• WORK TO BE COMPLETED:
Turn the lines from the one with "You are a GUI" up to and including the one with "click(x=315, y=397)" into a numbered list, skipping any blank lines and leaving the pictures out.

• PROVIDED ENTRIES:
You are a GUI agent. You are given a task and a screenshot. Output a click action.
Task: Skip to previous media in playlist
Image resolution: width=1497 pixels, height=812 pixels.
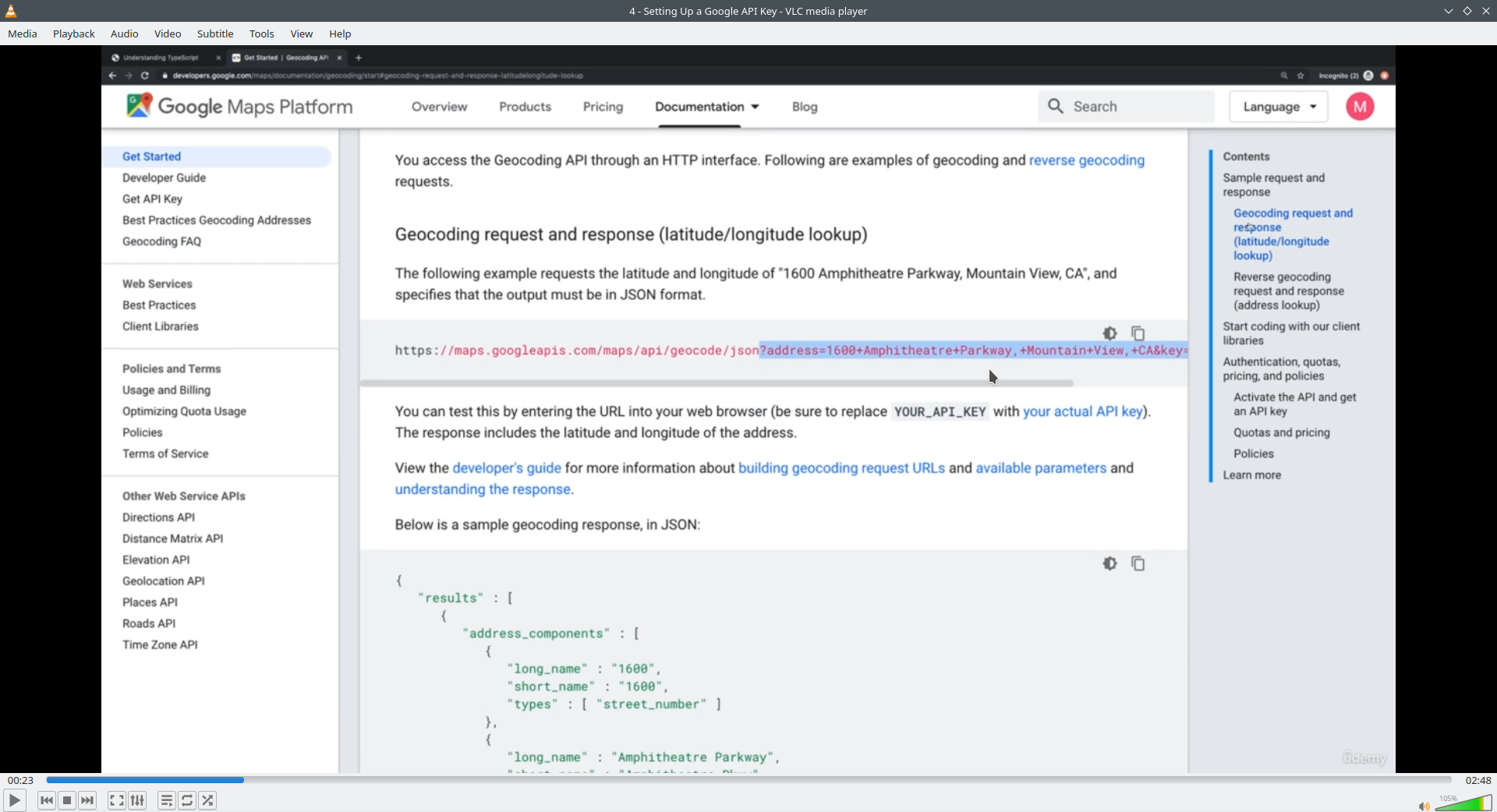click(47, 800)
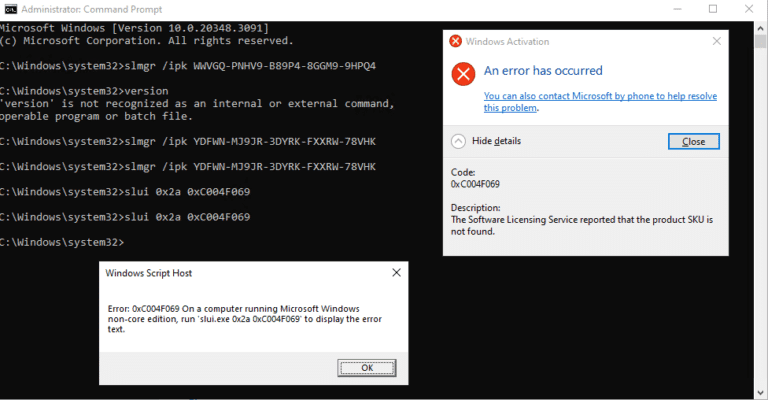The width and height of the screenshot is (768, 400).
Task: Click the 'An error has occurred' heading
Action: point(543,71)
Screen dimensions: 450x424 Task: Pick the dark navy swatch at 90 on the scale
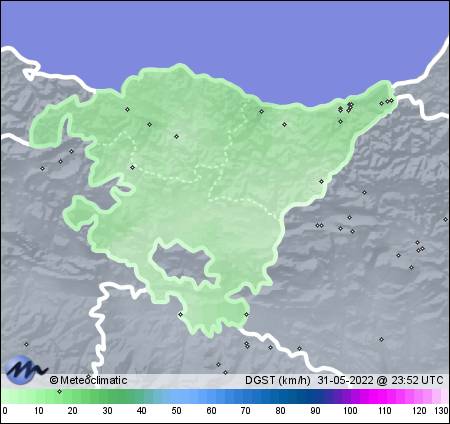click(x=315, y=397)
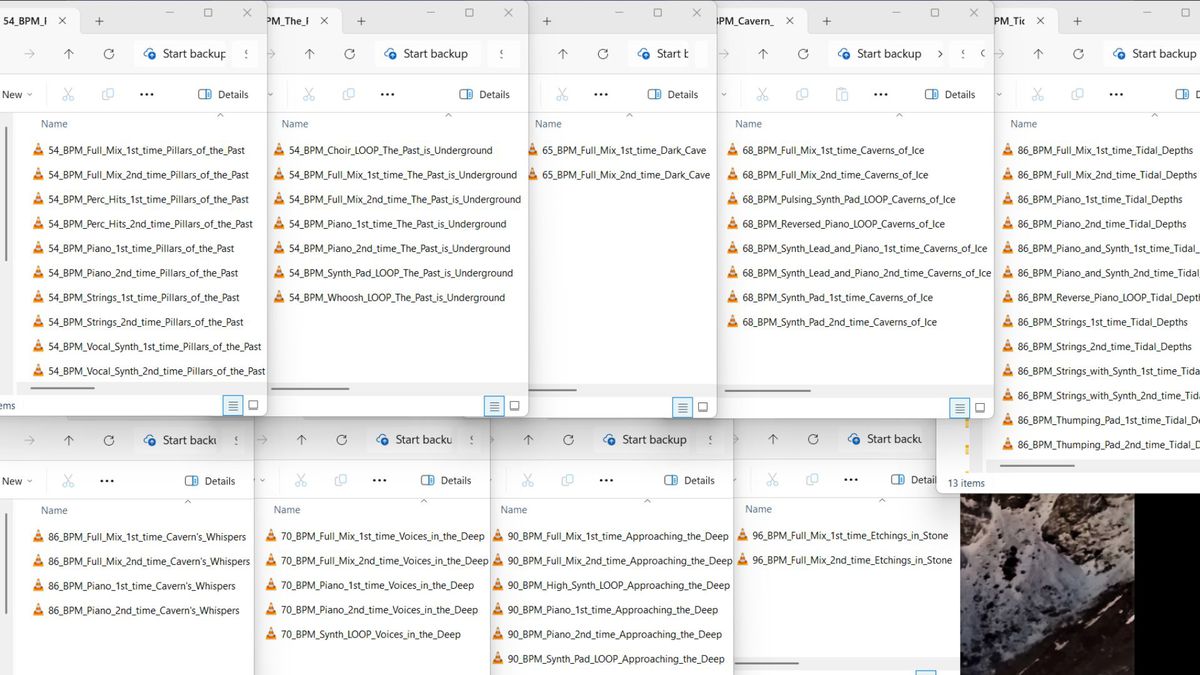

--

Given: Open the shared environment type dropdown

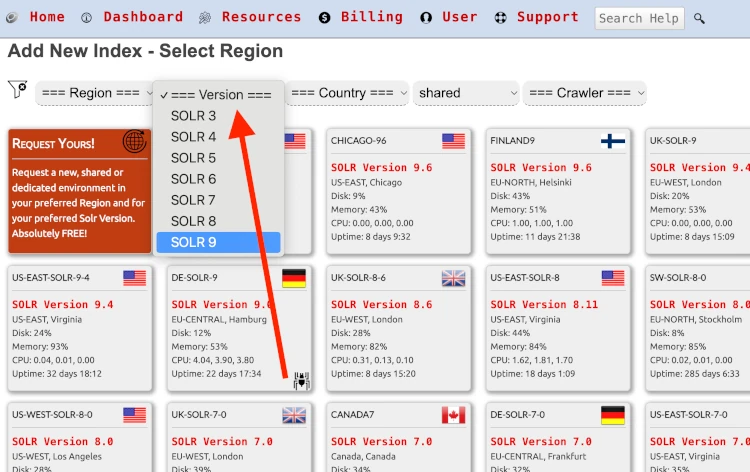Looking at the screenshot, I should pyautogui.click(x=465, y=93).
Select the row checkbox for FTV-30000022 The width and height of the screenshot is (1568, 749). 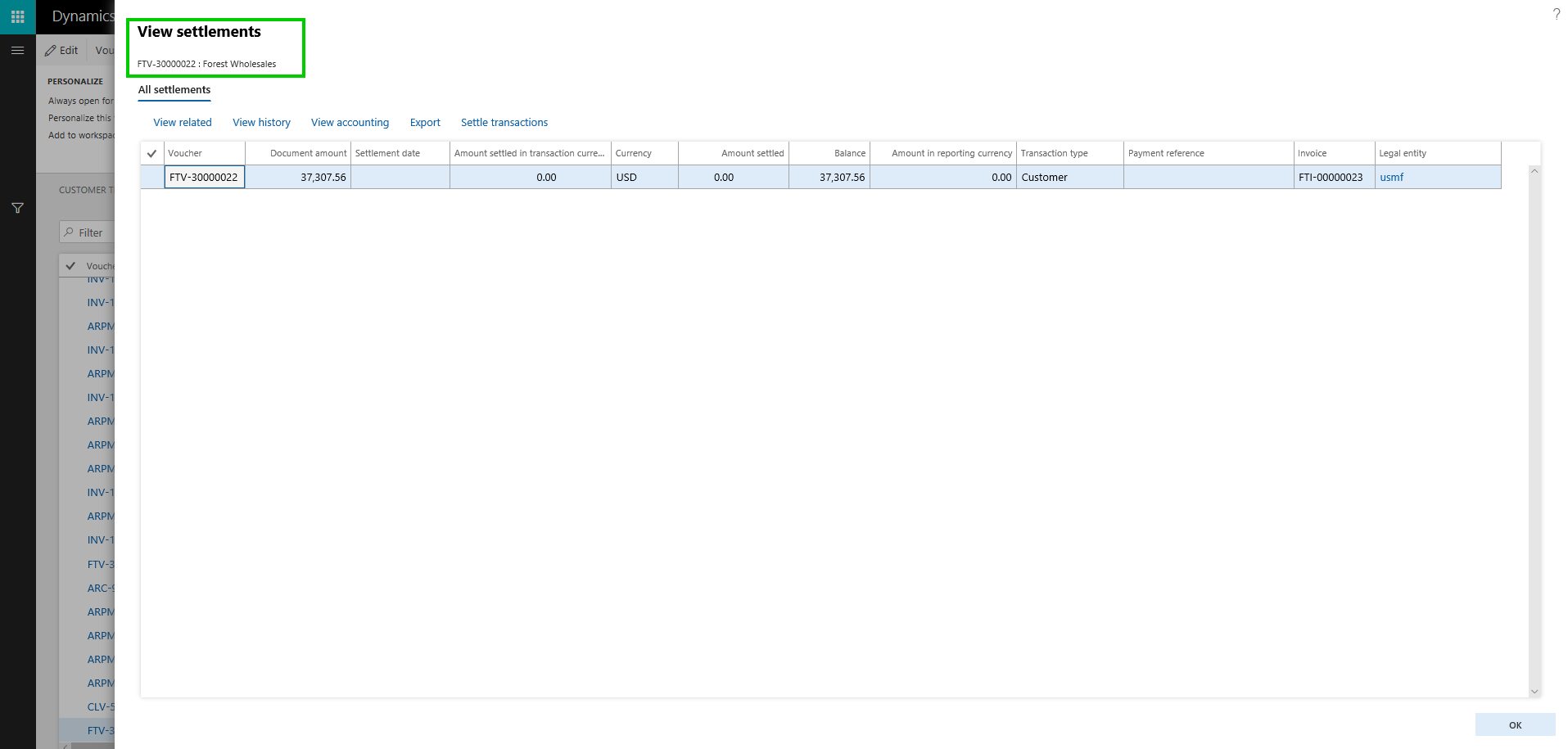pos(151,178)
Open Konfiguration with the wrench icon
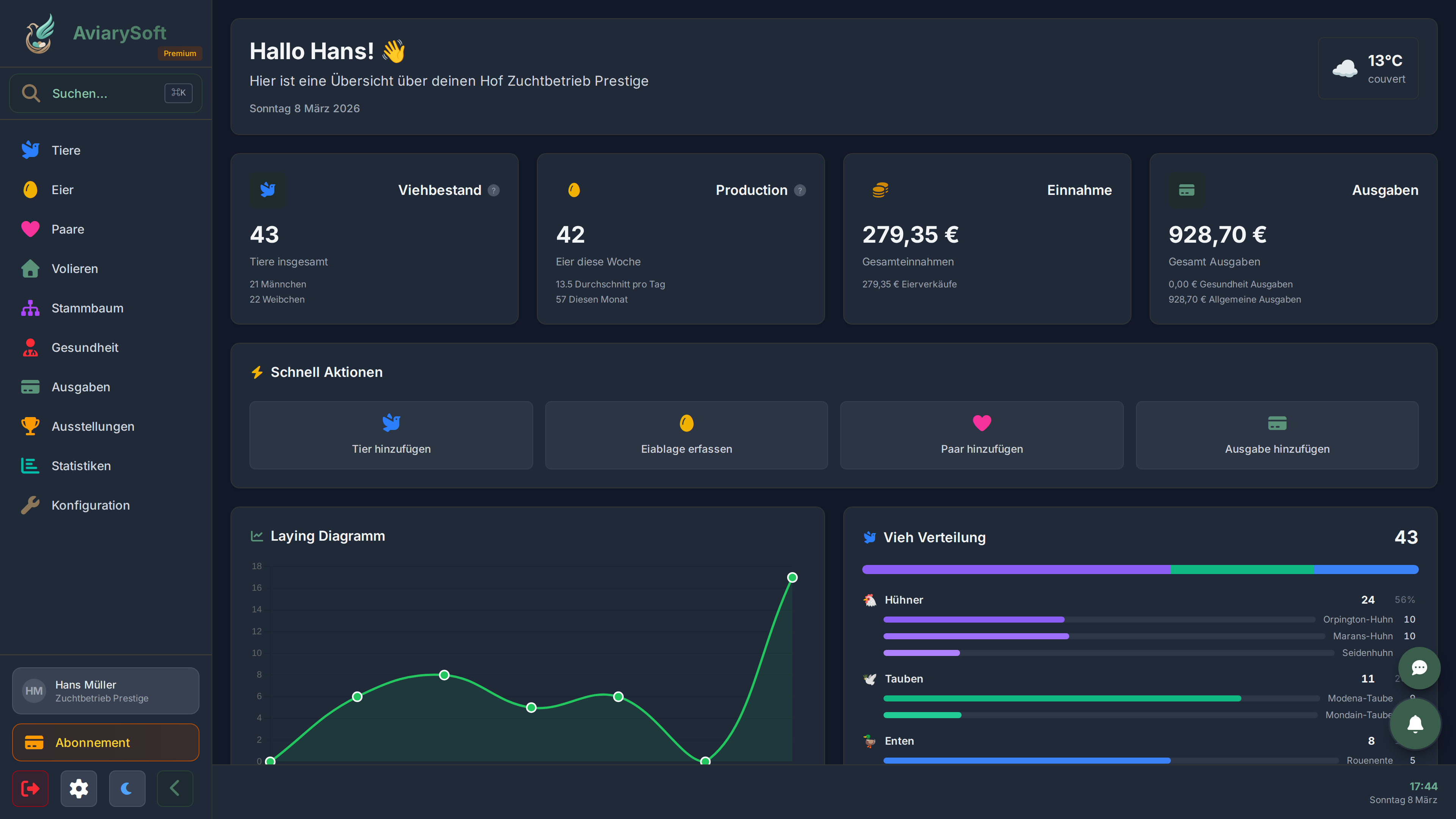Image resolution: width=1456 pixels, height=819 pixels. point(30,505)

• CORRECT OUTPUT:
1. You are a GUI agent. You are given a task and a screenshot. Output a click action.
2. Task: Skip to previous media in playlist
3. Image resolution: width=1497 pixels, height=812 pixels.
4. click(47, 800)
5. The width and height of the screenshot is (768, 400).
6. Task: Click the 'An error has occurred' heading
7. Action: point(543,71)
8. Screen dimensions: 450x424 Task: Pick the dark navy swatch at 90 on the scale
9. click(x=315, y=397)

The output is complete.